While the final decision under review discussed the matter of the reservation at great length, it concluded that whether the spring was subject to appropriation was not necessary for decision because the application was made under the wrong statute. Mr. Hyrup originally applied for a right of way under the Act of February 15, 1901, 43 U.S.C. § 959. After learning that the Department was considering the water to be unavailable for appropriation, Mr. Hyrup changed his application by inserting his entitlement to a right of way under the Act of July 9, 1870, 43 U.S.C. § 661. Under that statute, one who has obtained rights to the use of water for mining, agricultural, manufacturing or other purposes can construct ditches and canals on the public domain. The department contends that this statute was repealed by implication when the Congress adopted the later act. There is some support for *217 that view in the language deciding Utah Power & Light Co. v. United States, 243 U.S. 389 at 406-7, 37 S. Ct. 387, 61 L. Ed. 791 (1917). In my view, however, it is not necessary to conclude that Section 661 no longer has any force and effect as law. It is possible to read Section 661 and Section 959 together, harmoniously, and where that can be done, it is the plain duty of the court to make such an interpretation. Under such a reading, it would appear that Section 661 gives Mr. Hyrup recognition of the right to appropriate water under the law of the State of Colorado and a right to the use of public land for a pipeline. Section 959 authorizes the Secretary of the Interior to condition the use of such a right of way by regulations to protect the public interest. The public interest includes such reasonable conditions and limitations as may be necessary for the protection of the environment.
Given the confusion with respect to the statutes involved, the regulations of the Department of the Interior and the position of the Department of the Interior with respect to the applicability of the reservation of the executive order to this spring, the final action on the right of way application should not have been based upon so tenuous a rationale as the reference to the wrong statute.
The plaintiff has asserted jurisdiction in this case for the Court to direct the granting of the requested right of way under 28 U.S.C. § 1361. That section is inappropriate here because the responsibility of the Secretary of the Interior with respect to this right of way application is not merely ministerial and there is a basis for the exercise of discretion in setting requirements and limitations on its use. Prairie Band of the Pottowatomie Tribe of Indians v. Udall, 355 F.2d 364 (10th Cir. 1966) cert. denied, 385 U.S. 831, 87 S. Ct. 70, 17 L. Ed. 2d 67. Likewise no jurisdiction is given to this Court under the Declaratory Judgment Statute, 28 U.S.C. § 2201. Because jurisdiction is limited to that which is provided by the Administrative Procedure Act, the remedy available here is limited to a remand with directions. The final decision in this case is clearly erroneous and the denial of right of way application constituted arbitrary and capricious action by the Secretary of the Interior.

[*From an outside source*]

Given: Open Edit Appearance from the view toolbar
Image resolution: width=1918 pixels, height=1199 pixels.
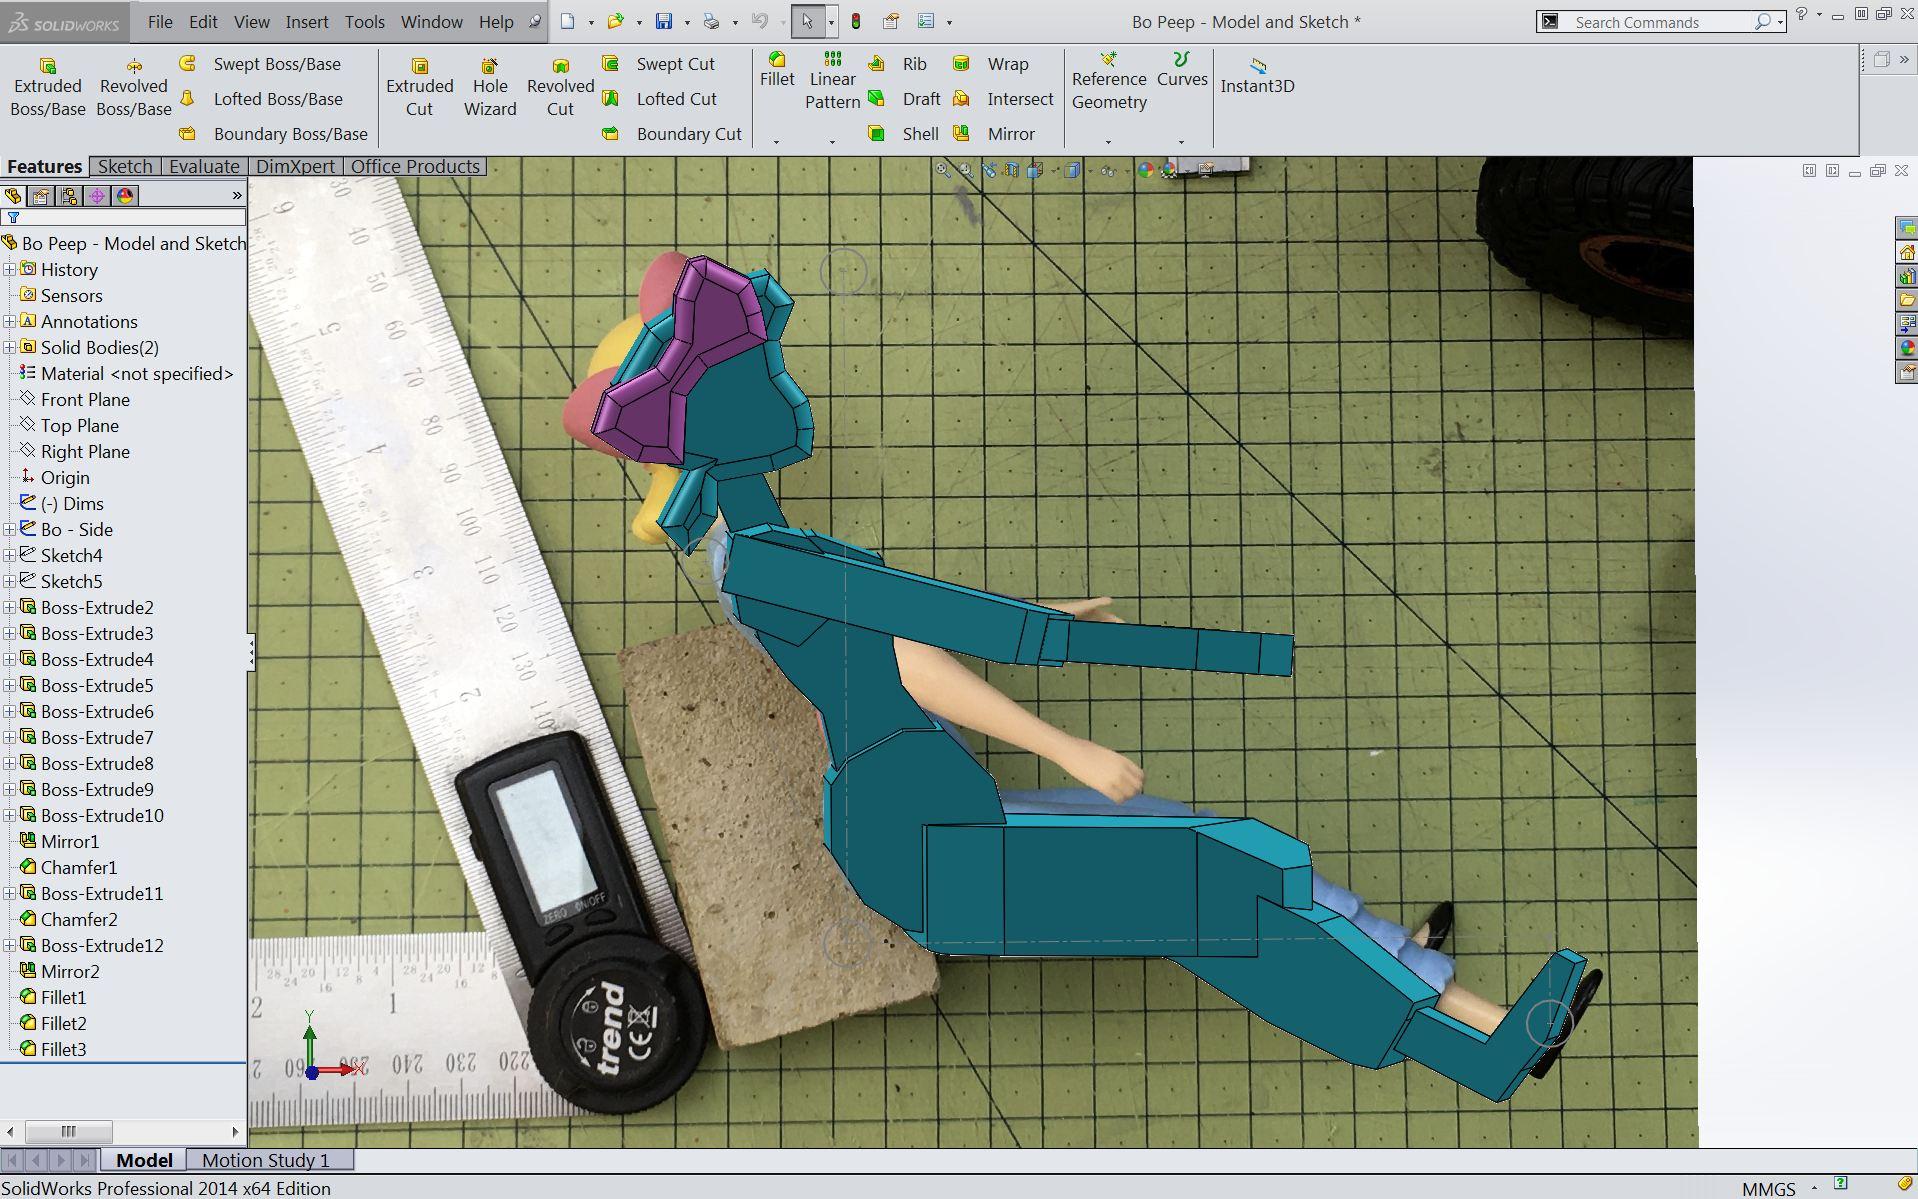Looking at the screenshot, I should [1145, 171].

Mr. Hyrup made his initial application for right of way in this matter on April 10, 1972. It would be an exercise in absurdity to require that he now begin the process anew with another application. Because it is clear on the record that the spring is not on land which comes within the reservation of the executive order, the Department of the Interior, on remand, should proceed to conduct a hearing to determine what, if any, modifications, changes or restrictions should be imposed on the use of this pipeline for the protection of the public interest. It is, therefore,
Ordered that the final decision of June 12, 1974 is reversed and this matter is remanded for further administrative proceedings consistent with the views expressed herein.